Partisan N°270 - Décembre 2013

Bilan des ateliers

Ce que nous voulions, c’est la rencontre de militants ouvriers et prolétaires, entre eux (un peu plus de 140 participants au total), et avec une organisation qui exprime cette vérité concrête, la nécessité d’un changement radical de société, une révolution communiste.
C’était évident le samedi, dans les « ateliers » (88 participants), avec une forte présence d’ouvriers, mais aussi une diversité en mesure de démontrer comment les suppressions d’emplois, la dégradation des conditions de travail, le désarroi politique dépassent l’usine et le chantier et sont largement partagés dans tout le monde du travail.
Elargissement aux dimensions de la planète le dimanche matin, avec une composition de « table ronde » qui ne devait rien au hasard. Etaient représentés : la Grèce, à la pointe, en Europe, de la crise et des « mesures de pauvreté » (dixit l’intervenante) ; la Tunisie, à l’avant-garde des révoltes arabes ; et les Philippines – le jour même du cyclone ; voir page 12 - , pays qu’il faut rapprocher du Népal et de l’Inde pour mesurer l’ampleur du travail révolutionnaire du parti maoïste. Sans oublier la France : VP qui expose les principes de son travail internationaliste.
Un mot de la Tunisie, puisqu’il n’y a pas ici d’autres éléments de compte-rendu. Une explosion révolutionnaire n’est jamais spontanée, affirme le camarade tunisien, elle a une histoire ; et il la rappelle. Ensuite, lorsque le pouvoir en place s’effondre, seule une organisation structurée, implantée nationalement, peut prendre la relève ; autrement dit un parti. Et encore : Très peu, parmi les organisations et militants tunisiens, ont fait l’analyse des liens entre la bourgeoisie locale et les impérialistes.

# Actions à mener:
1. Répondez brièvement à ces questions sur le bilan des ateliers :
(a) Combien de participants la rencontre a-t-elle réunis au total ?
(b) Combien de personnes ont pris part aux « ateliers » du samedi ?
(c) D'après le camarade tunisien, qui peut prendre la relève lorsque le pouvoir en place s'effondre ?
2. Reproduisez mot pour mot le passage du bilan des ateliers qui va de "Elargissement aux dimensions" à "son travail internationaliste.", ces deux bornes comprises.
3. Reprenez le compte rendu de la rencontre de militants ouvriers à l'endroit où il s'interrompt et poursuivez-le.
Les items placés après ce texte ne servent à rien ici.

# Enregistrements de données:
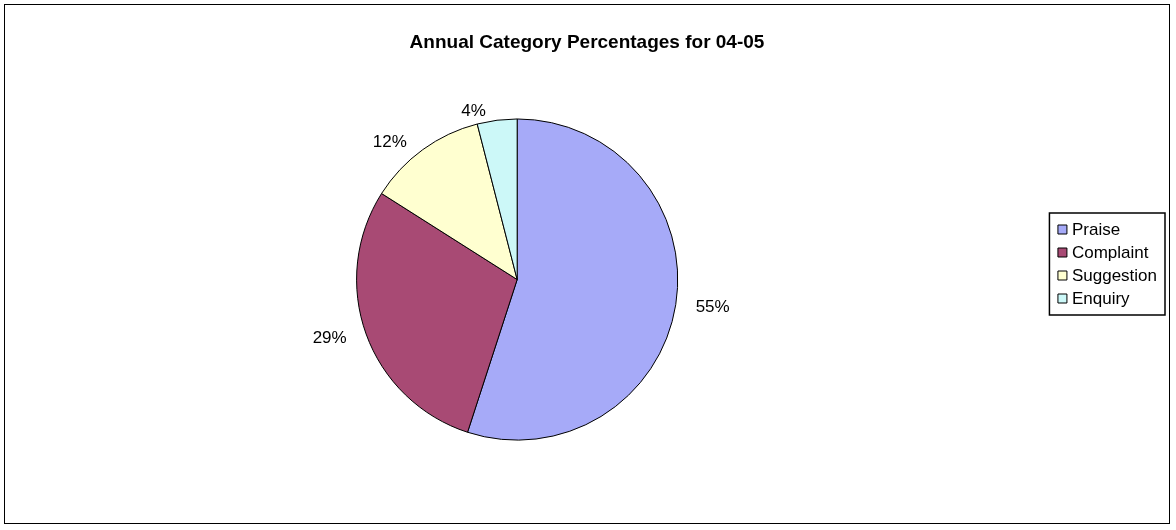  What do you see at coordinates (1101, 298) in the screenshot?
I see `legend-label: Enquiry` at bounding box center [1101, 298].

--

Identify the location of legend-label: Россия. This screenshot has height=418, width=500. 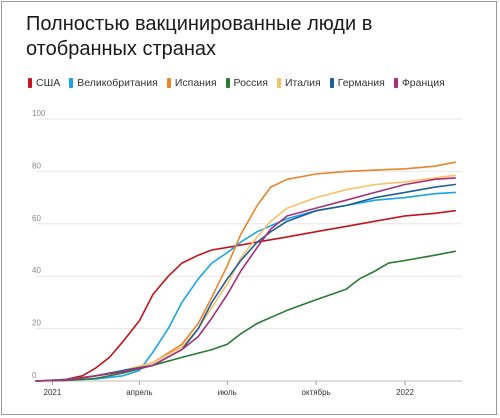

# Liste des réponses:
1.
(a) Un peu plus de 140 participants.
(b) 88 participants.
(c) Seule une organisation structurée, implantée nationalement, autrement dit un parti.

2.
Elargissement aux dimensions de la planète le dimanche matin, avec une composition de « table ronde » qui ne devait rien au hasard. Etaient représentés : la Grèce, à la pointe, en Europe, de la crise et des « mesures de pauvreté » (dixit l’intervenante) ; la Tunisie, à l’avant-garde des révoltes arabes ; et les Philippines – le jour même du cyclone ; voir page 12 - , pays qu’il faut rapprocher du Népal et de l’Inde pour mesurer l’ampleur du travail révolutionnaire du parti maoïste. Sans oublier la France : VP qui expose les principes de son travail internationaliste.

3.
De la salle, des camarades ont des interventions préparées, à propos du Maroc, du Mali, du Bangladesh, de la Turquie. Puis les questions et réponses se succèdent. Une motion est lue : « Nous saluons et soutenons le mouvement des lycéens contre les expulsions de jeunes sans-papiers ! ». Au fond de la salle, une série de tables de presse, celle de VP et celles d’associations en lien avec VP et/ou qui pouvaient être présentes : Coup Pour Coup 31, Collectif pour la Libération de Georges Ibrahim Abdallah, Femmes En Lutte 93, Saint-Ouen Solidarité Palestine, la librairie Le Point du Jour,le groupe Première Ligne, Plein Phare de PSA, le blog "Où va la CGT ?". Une collecte est organisée pour financer les salles.
Une petite soirée – jusqu’à 21 h 30 – suit le repas, avec en particulier Première Ligne, des chansons comme « Enfant de Palestine » revue et complétée par des militants VP (« Georges Abdallah, tu fais partie d’entre eux »).
Et enfin, symbolisant bien cette opération rencontre et unité, le forum qui avait été ouvert par un seul camarade – avec deux qualités, la jeunesse et l’humour -, est clôturé par une dizaine, regroupés autour de la déclaration politique finale. L’Internationale est chantée à l’ancienne, avec le rythme lent d’un hymne, un refrain en tagalog philippin, un autre en arabe, et le troisième en français... Demain, nous serons dans une nouvelle Internationale !

Atelier 1 : Contre la guerre économique : choisir notre camp !

Dans notre atelier, nous avons discuté du chômage et de la précarité, des licenciements et des résistances internationales ouvrières. Sans avoir épuisé le sujet, loin s’en faut, nous avons dégagé quelques points importants pour s’organiser et lutter.

 

Le capitalisme, c’est la guerre permanente ! La concurrence, c’est grossir ou périr, manger ou être mangé, telle est la loi qui s’impose à tous les patrons, gros ou petits. Depuis 40 ans que le capitalisme est en crise, dans cette guerre, des centaines de milliers de vies ouvrières ont été saccagées par la perte des emplois. Un million d’emplois industriels supprimés entre 1974 et 1986, 400 000 emplois supprimés de 2007 à 2012 sous le seul quinquennat Sarkozy. Et une nouvelle vague de plans sociaux vient d’être annoncée : Fagor-Brandt, La Redoute, Alcatel-Lucent, Tilly-Sabco, Michelin, Gad, Doux....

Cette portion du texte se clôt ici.